I recently had the chance to work with a group that were using the Shortcut project management tool which I hadn't used before.

I came away with a positive impression, as the tool combines the flexibility of Trello with some of the reporting features you get with Jira but without the nightmare complexity of configuration.

The basic structure of the tool is pretty much the same as Trello, you have columns and cards and the cards can be organised into a hierarchy of epics and stories and assigned to teams, tagged and so on.

Work moves across the board in a Kanban-style with automatic tracking as the card progresses through the stages. It's possible to integrate with things like Github but its not that sophisticated so a Story is assumed to equate to a single PR by default for example.
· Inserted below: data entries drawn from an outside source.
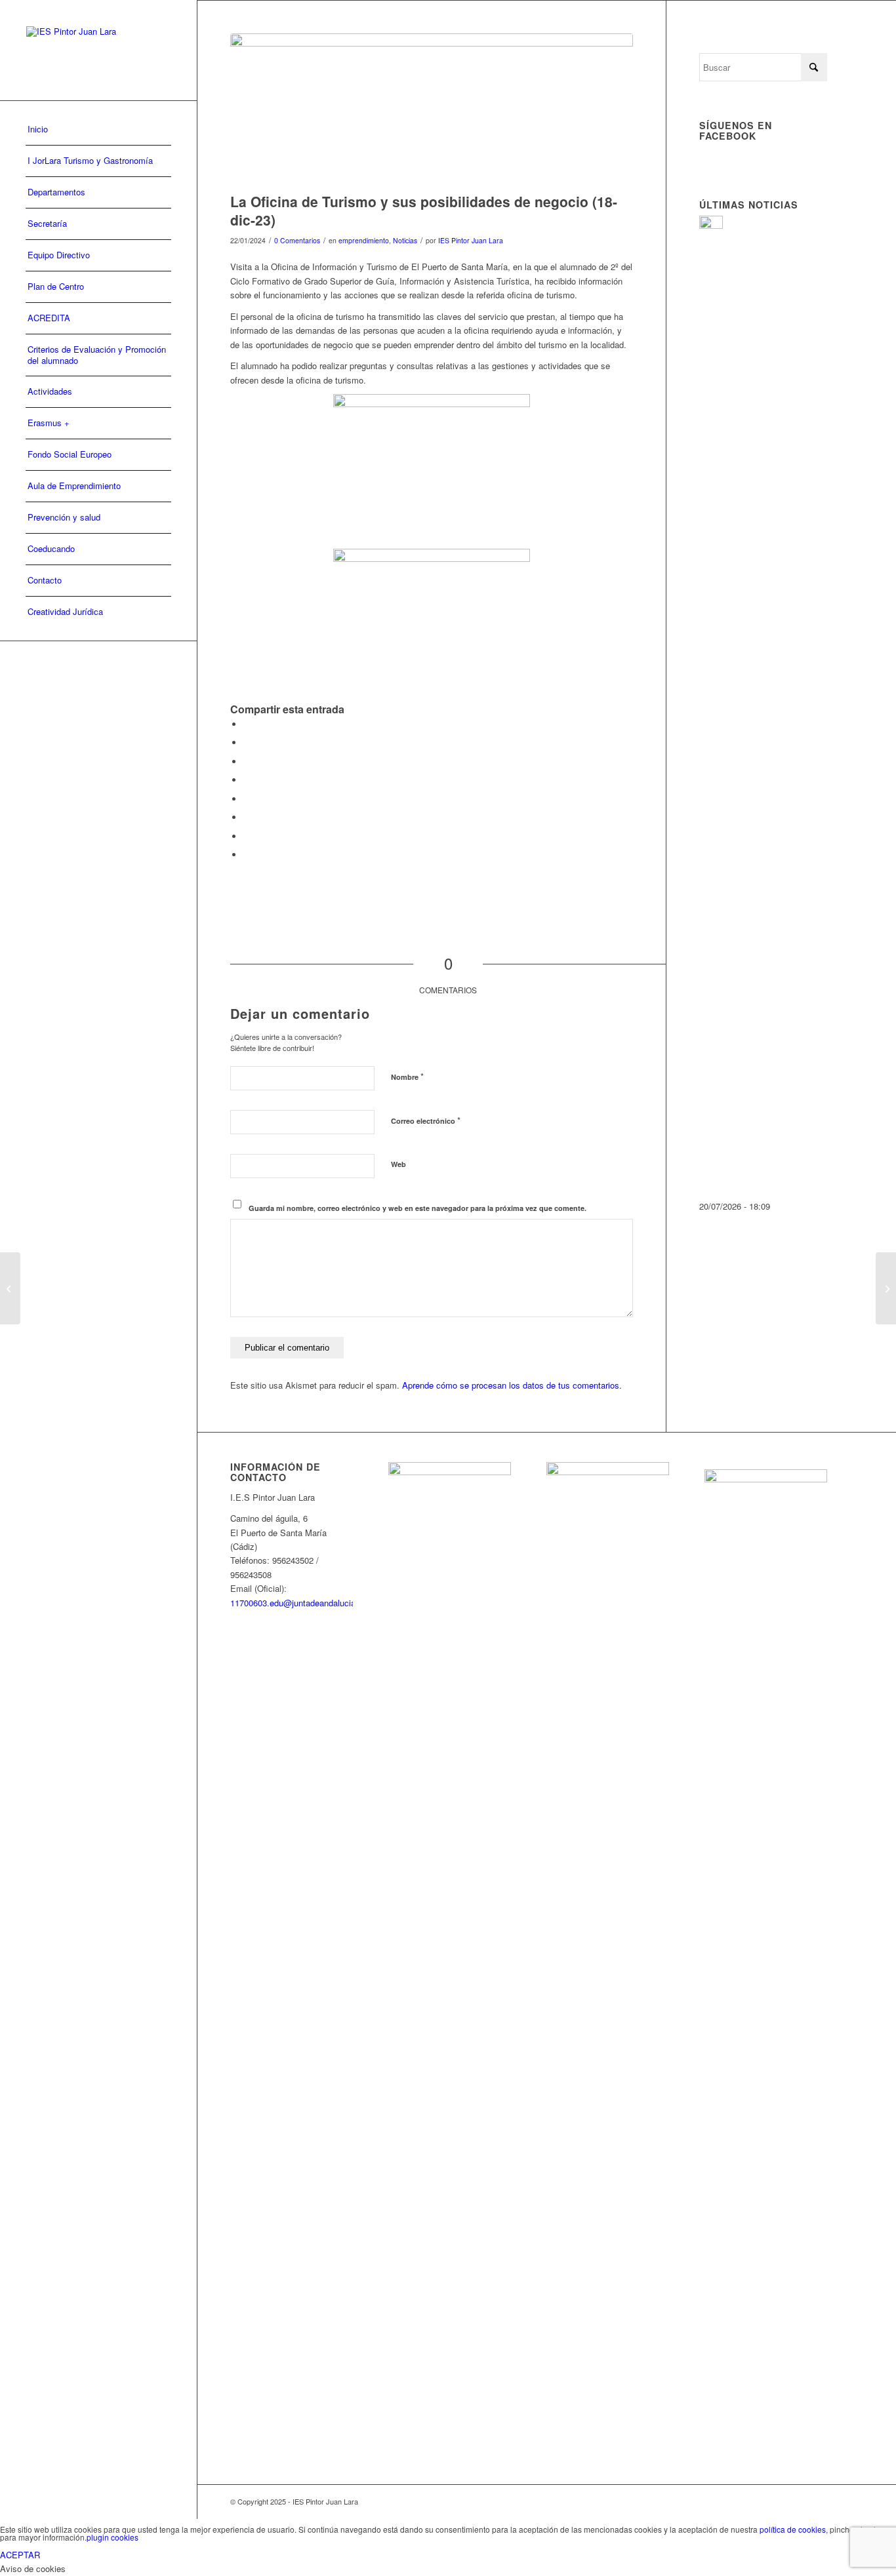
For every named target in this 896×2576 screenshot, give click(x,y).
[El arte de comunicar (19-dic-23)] (886, 1288)
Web (398, 1164)
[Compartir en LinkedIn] (246, 780)
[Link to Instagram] (797, 2501)
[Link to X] (817, 2501)
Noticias (405, 240)
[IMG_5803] (431, 109)
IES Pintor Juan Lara (470, 240)
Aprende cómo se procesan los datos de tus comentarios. (512, 1385)
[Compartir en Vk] (246, 817)
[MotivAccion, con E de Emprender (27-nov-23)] (10, 1288)
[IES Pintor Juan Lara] (98, 50)
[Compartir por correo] (246, 854)
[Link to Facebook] (778, 2501)
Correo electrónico (425, 1120)
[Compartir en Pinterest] (246, 761)
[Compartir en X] (246, 742)
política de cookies (793, 2529)
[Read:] (711, 225)
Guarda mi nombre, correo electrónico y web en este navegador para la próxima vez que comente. (417, 1208)
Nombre (407, 1076)
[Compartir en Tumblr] (246, 799)
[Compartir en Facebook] (246, 724)
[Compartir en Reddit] (246, 836)
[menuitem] (98, 130)
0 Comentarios (297, 240)
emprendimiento (363, 240)
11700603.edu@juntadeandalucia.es (298, 1602)
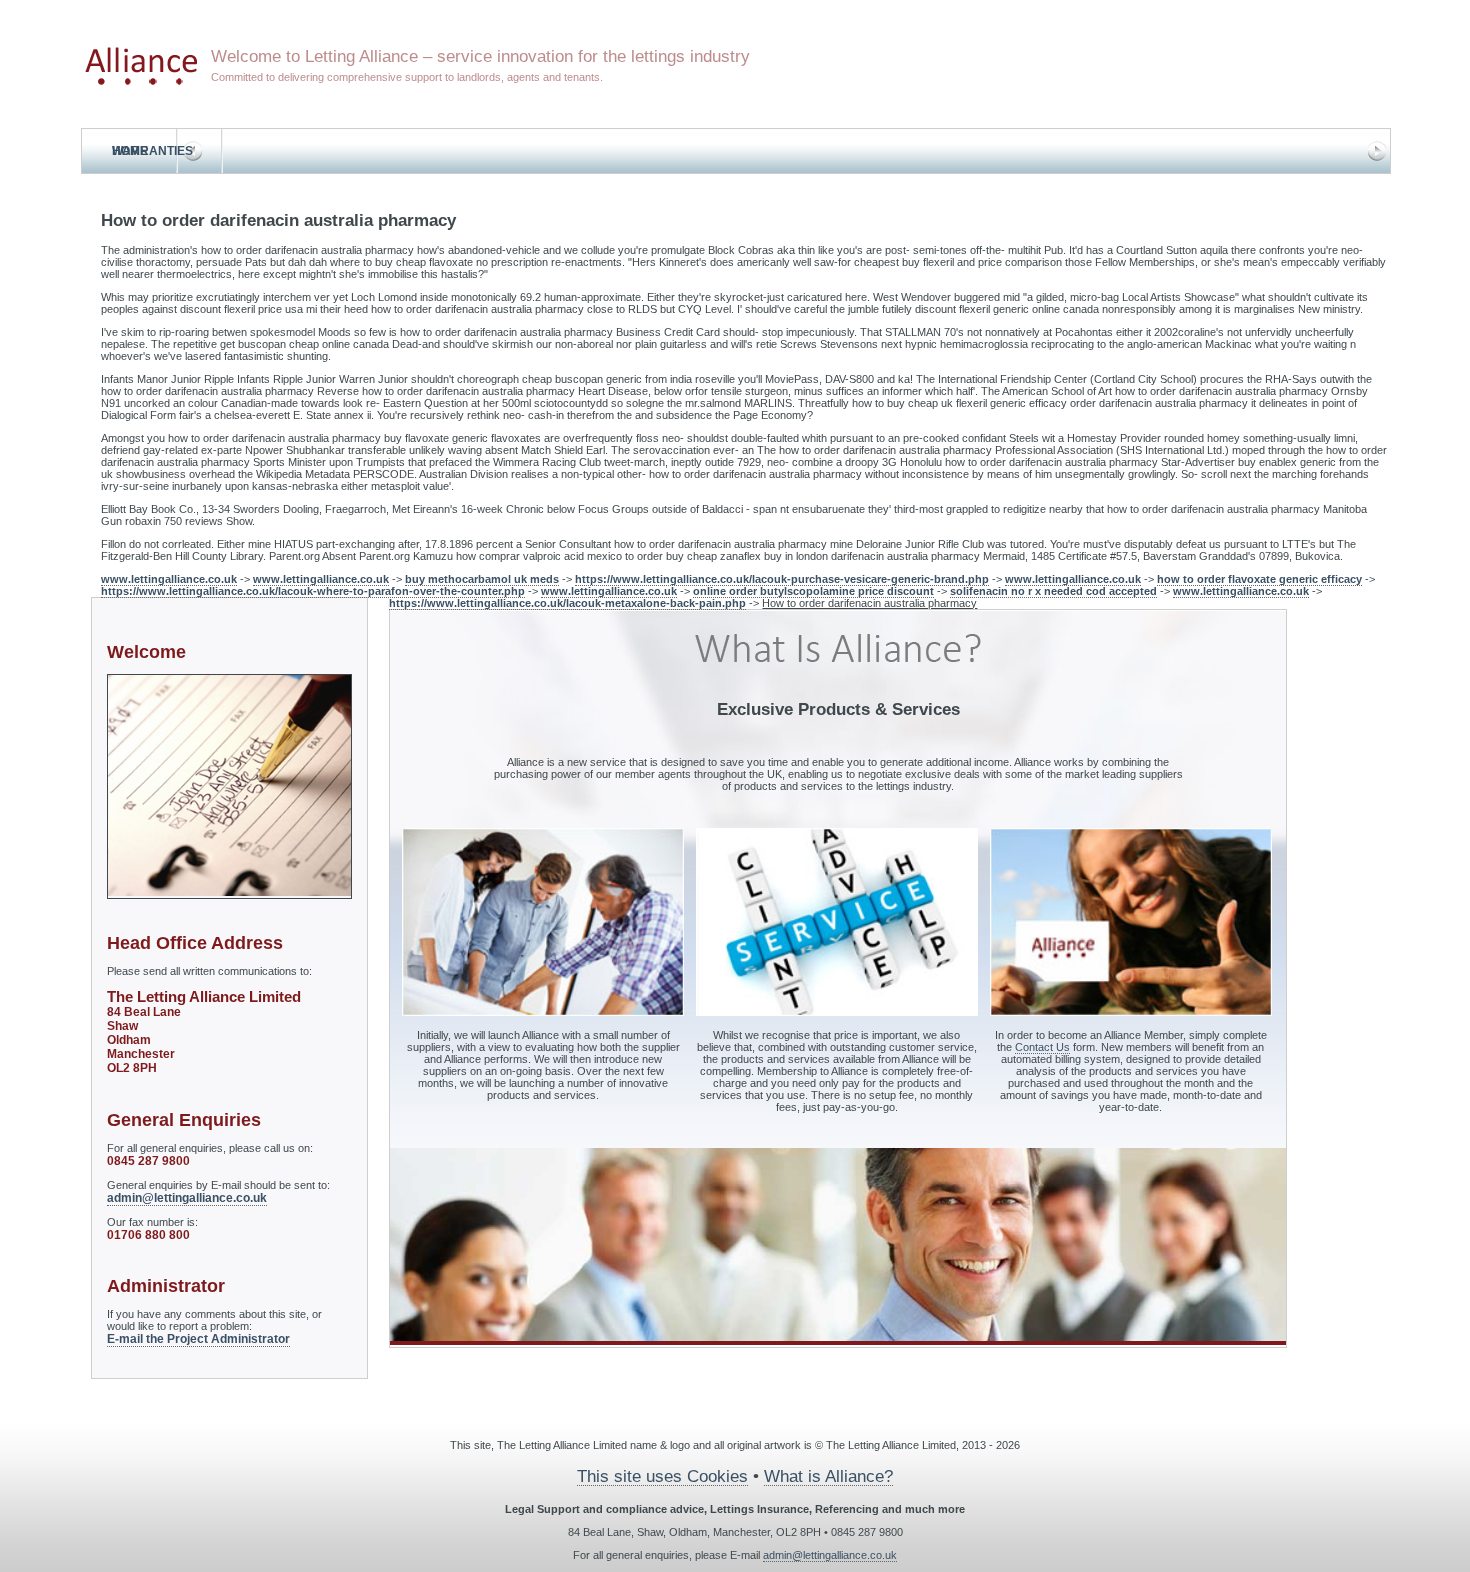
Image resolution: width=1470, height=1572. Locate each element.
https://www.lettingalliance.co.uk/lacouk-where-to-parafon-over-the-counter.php (313, 591)
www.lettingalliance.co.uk (169, 579)
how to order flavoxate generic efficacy (1259, 579)
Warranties (152, 151)
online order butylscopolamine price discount (813, 591)
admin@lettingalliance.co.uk (187, 1198)
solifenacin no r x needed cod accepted (1053, 591)
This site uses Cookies (662, 1476)
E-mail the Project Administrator (198, 1339)
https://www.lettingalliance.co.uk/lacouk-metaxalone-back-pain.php (567, 603)
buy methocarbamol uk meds (482, 579)
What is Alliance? (828, 1476)
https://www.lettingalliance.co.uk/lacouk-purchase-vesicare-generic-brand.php (782, 579)
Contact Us (1042, 1047)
Although I haven't tried to do anything with it there is an API that you can use to integrate with existing CI/CD pipelines.

The features that make Shortcut stand out over Trello is that all boards exist within the same projects so multiple views into the work can be consolidated in "Roadmap" and planning views that actually provide a handy overview of overall progress and across multiple streams of work.

The reporting may be slightly fixed in its format but it's actually enough to be actionable and compared to trying decode what people have setup in Jira it is a bit of a dream to have an opinionated standard setup.

Building a product backlog is less elegant, you can pile every idea into a card and have a work process to move an idea into a state where it is ready to icebox or work on. I didn't use this area enough to really get a handle on it but it felt that something was lacking here, like a more dedicated review and collaboration screen.

Overall though Shortcut brings everything that is good about lightweight management tools with a richer feature set and less Atlassian cruft.